Pronto se enteraría de todo lo que aquel sabía.

Pero, en primer lugar, Roland corrió hacia la puerta que llevaba al salón trasero y la abrió de par en par. En el interior de la pequeña despensa se hallaba el cuerpo atado de pies y manos de su primo Maro, amordazado y con ojos desorbitados.

Roland le lanzó una larga mirada y volvió a cerrar la puerta. Un grito sofocado sonó en el interior.

—¡Michael!

Ella ya estaba en la puerta, examinando su trabajo como quien lee la página de un libro. Volvió la mirada hacia su hermano.

—¿Maro?

—En la despensa.

—¿Vivo?

—Hasta que yo me acerque.

Los ojos de la joven se posaron en la forma desplomada de espaldas sobre la barra. Sacó un cuchillo y empezó a avanzar para rematar al sujeto.

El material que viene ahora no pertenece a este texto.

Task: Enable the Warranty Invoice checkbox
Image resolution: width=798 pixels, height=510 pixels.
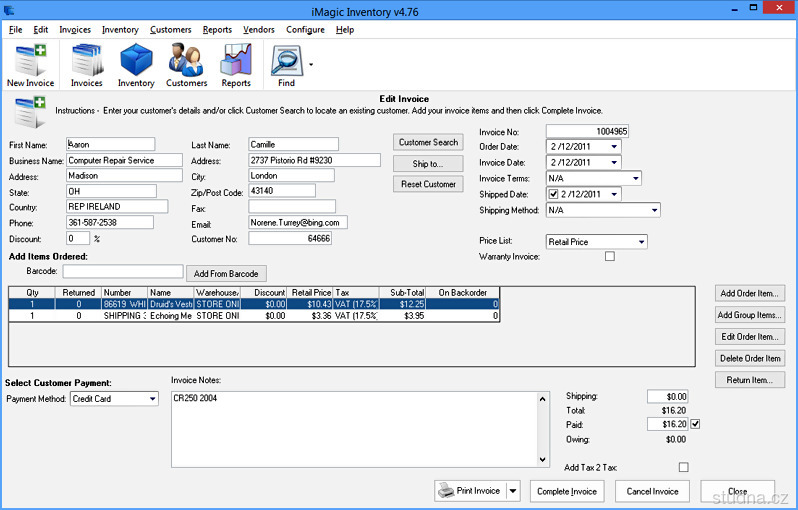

—Déjalo vivo —decretó Roland.

Michael se detuvo a mitad de camino, lanzándole una mirada a su hermano.

—Desata a Maro. Usa la cuerda para asegurar a este hombre a su caballo. Lo llevaremos con nosotros —manifestó él dirigiéndose hacia la puerta.

—¿Y los otros? —preguntó ella.

—Se quedarán en su pira funeraria —contestó Roland sin regresar a mirar—. Arrasemos con fuego esta choza y orinemos sobre la ceniza.